── EXTRAIT SOURCE

La publication de ce manifeste fit immédiatement scandale dans la société avant-gardiste russe. Tchulkov fut attaqué de tous côtés et eut du mal à résister à la pression. Avant sa mort, dans les années vingt, il écrivit une lettre où il disait regretter certains articles de ce manifeste, allant jusqu'à renier l'essence extrême de sa mystique.
Mais le mouvement exprimé par Tchulkov le dépassait largement. Celui qui fit réellement entrer l'anarchie mystique dans la pratique sociale et politique russe fut le professeur Apollon Andrevitch Kareline.
Juriste de formation, Kareline, né en 1863, participa au mouvement révolutionnaire russe alors qu'il était encore tout jeune. Arrêté à la suite de l'affaire de l'assassinat du tsar Alexandre II, il séjourna dans la forteresse de Petropavloskaïa de Saint-Petersbourg. À sa libération, il dut s'exiler en Sibérie par deux fois. Après la révolution de 1905, il immigra en France, où il organisa une série de conférences et publia plusieurs articles. C'est alors qu'il fut initié dans la confrérie des Templiers dont il reçut la mission de créer une branche orientale (nous verrons le sens de cette étrange liaison). Kareline revint en Russie au moment de la révolution de février 1917, avec enthousiame. Vers la fin des années vingt, le dilemme devint malheureusement clair : soit continuer à participer à la construction d'une nouvelle société sur la base du bolchevisme, et dans ce cas une dictature de type matérialiste était inévitable, soit viser prioritairement l'élargissement de la conscience personnelle et le développement spirituel - dans ce cas, la rupture avec le nouveau régime était immédiat. Pratiquer et évoquer l'expérience spirituelle s'avérait en effet beaucoup plus dangereux que prévu, les bolchéviques utilisant le mot "mystique" comme une injure et toute l'atmosphère intellectuelle russe passant peu à peu sous la domination des sociologues rationnalistes vulgaires.

────

• **TÂCHES PROPOSÉES**
A - Répondez aux questions suivantes à partir de l'extrait.
(i) Que Tchulkov dit-il regretter dans la lettre écrite avant sa mort ?
(ii) En quelle année Kareline est-il né ?
(iii) Quel mot les bolchéviques utilisaient-ils comme une injure ?
B - Recopiez fidèlement le passage de l'extrait situé entre « Mais le mouvement » et « Apollon Andrevitch Kareline. », ces deux passages inclus.

── DONNÉES ENREGISTRÉES

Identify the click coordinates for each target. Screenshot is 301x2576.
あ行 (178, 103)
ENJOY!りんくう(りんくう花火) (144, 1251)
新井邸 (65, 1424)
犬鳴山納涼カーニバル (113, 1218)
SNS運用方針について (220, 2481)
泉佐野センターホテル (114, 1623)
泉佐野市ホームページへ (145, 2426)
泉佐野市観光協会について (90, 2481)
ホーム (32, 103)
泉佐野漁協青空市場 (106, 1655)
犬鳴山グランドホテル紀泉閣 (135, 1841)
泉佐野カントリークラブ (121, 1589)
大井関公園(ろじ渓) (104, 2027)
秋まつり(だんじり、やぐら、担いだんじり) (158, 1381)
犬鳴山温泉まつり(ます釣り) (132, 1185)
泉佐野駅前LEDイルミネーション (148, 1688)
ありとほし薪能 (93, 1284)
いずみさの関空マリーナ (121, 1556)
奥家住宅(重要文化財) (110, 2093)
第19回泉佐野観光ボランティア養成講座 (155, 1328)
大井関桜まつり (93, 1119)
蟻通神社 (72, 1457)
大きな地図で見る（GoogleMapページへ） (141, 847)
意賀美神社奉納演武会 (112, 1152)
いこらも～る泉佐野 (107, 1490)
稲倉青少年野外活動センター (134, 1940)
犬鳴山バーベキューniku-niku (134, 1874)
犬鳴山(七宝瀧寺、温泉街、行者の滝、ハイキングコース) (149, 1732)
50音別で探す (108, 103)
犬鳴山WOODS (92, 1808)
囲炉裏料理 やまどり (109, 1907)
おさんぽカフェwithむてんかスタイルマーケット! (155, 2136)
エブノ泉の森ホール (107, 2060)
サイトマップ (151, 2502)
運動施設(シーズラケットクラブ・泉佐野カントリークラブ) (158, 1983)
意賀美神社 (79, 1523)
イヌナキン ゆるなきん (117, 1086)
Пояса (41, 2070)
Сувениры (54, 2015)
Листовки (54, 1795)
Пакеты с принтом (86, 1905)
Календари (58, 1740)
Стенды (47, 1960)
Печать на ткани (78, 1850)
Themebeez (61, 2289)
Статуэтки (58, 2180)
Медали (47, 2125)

────

• **RÉPONSES PAR TÂCHE**
A -
(i) Certains articles de ce manifeste.
(ii) En 1863.
(iii) Le mot « mystique ».

B -
Mais le mouvement exprimé par Tchulkov le dépassait largement. Celui qui fit réellement entrer l'anarchie mystique dans la pratique sociale et politique russe fut le professeur Apollon Andrevitch Kareline.